The Busch 2090 learning computer of 1981 may be a niche thing in a niche thing but over the years it every now and then sparks the interest afresh in some of those who wanted to have or actually owned this 4-bit computer back then as a teenager. 12 years ago must have been such a time for Ingo Rullusen when he decided to program a Busch 2090 emulator for the PC. Fortunately, he put the code under the GPL and put it online. Unfortunately, 12 years is enough to make it difficult to get it working again on current operating systems.
12 years is a long time in computing. Back then, Ingo programmed his emulator in C++ with a graphical front-end using the qt3 framework. 12 years later, qt is at version 5 and, you’ve probably guessed, code compilation violently ends with a couple of errors. It seems the last time qt3 was supported on Ubuntu Linux was back in 2012. Even though Ubuntu 12.04 is no longer supported by Canonical one can still download an ISO installation image and install it in a virtual machine. And that’s what I did. Even more fortunate, Canonical still has the repositories for 12.04 online so I was able to install the necessary qt and c++ runtime and development libraries.

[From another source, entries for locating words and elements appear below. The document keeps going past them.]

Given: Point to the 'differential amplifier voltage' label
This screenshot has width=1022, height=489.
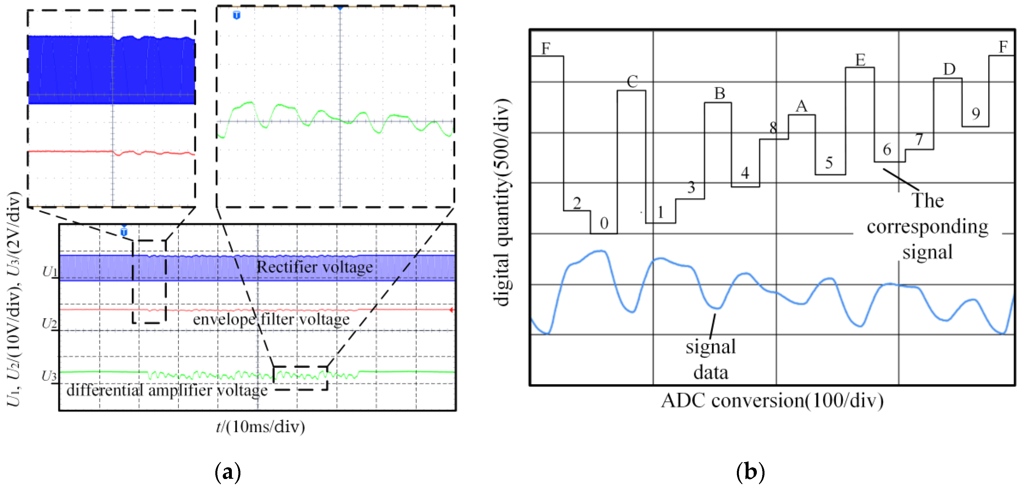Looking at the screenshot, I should pos(167,390).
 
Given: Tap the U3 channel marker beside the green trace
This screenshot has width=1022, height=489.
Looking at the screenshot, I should pos(50,376).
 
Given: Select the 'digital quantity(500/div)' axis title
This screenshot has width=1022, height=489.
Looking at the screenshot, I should pos(502,202).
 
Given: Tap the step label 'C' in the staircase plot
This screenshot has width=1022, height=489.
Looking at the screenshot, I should pos(632,82).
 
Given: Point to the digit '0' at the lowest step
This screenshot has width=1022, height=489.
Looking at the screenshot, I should pos(604,223).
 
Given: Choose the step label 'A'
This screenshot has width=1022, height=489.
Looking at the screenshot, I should pos(802,106).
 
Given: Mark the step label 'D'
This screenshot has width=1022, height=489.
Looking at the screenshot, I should pos(949,70).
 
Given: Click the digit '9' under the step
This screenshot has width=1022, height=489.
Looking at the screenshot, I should pos(976,114).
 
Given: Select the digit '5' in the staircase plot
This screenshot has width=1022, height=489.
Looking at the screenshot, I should pos(829,163).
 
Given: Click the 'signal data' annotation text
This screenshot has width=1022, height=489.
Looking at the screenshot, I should pos(711,359).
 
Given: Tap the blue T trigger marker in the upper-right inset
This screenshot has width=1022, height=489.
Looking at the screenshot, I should pos(236,15).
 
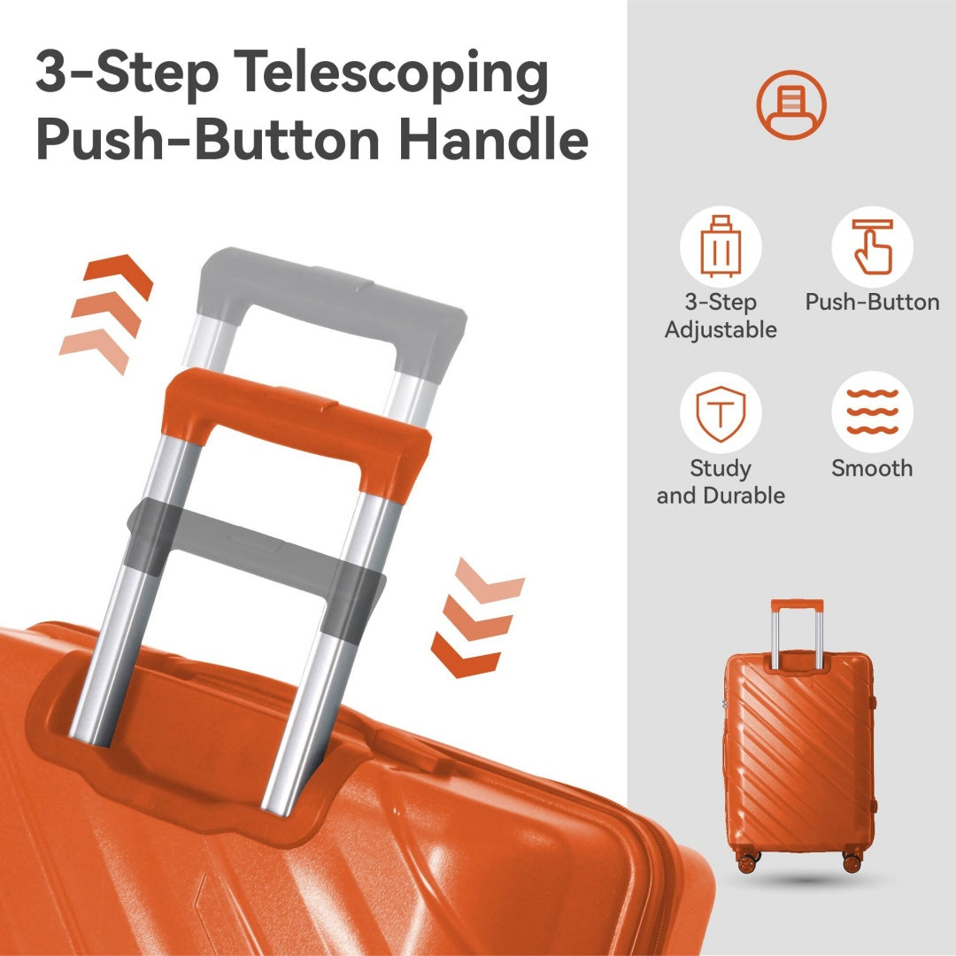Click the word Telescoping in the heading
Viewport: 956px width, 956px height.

After a bit of tinkering with shell variables I was finally able to get the code compiled and running. The screenshot on the left shows the emulator on the left next to my Busch 2090 Assembler I programmed recently on the right. Programs can be read into the simulator by starting PGM-1 (load program from cassette) which opens a file manager dialog box to select a file that contains the hexadecimal pseudo-machine code.
The original emulator wants the input file to be in a very precise one 3 digit instruction without any empty lines or other gimmicks. That was a bit inconvenient for me as my assembler outputs the pseudo-machine code with empty lines by selecting the machine code column in the spread sheet and copying/pasting it into a text file. But fortunately it was not too difficult to find the part of the code responsible for reading input files so I could easily enhance the emulator for reading my output, too. In other words, the emulator is a perfect tool in combination with my assembler to explore the 2090. Another great thing for debugging is that Ingo’s emulator can output each instruction executed in an extra shell window together with the memory address and the register content before and after the execution of an instruction. That makes things a lot easier when things go south.
Obviously, carrying the torch forward is important so I’m making his code, my additions and a link to my portable VM image (1.9 GB…) available on Codeberg.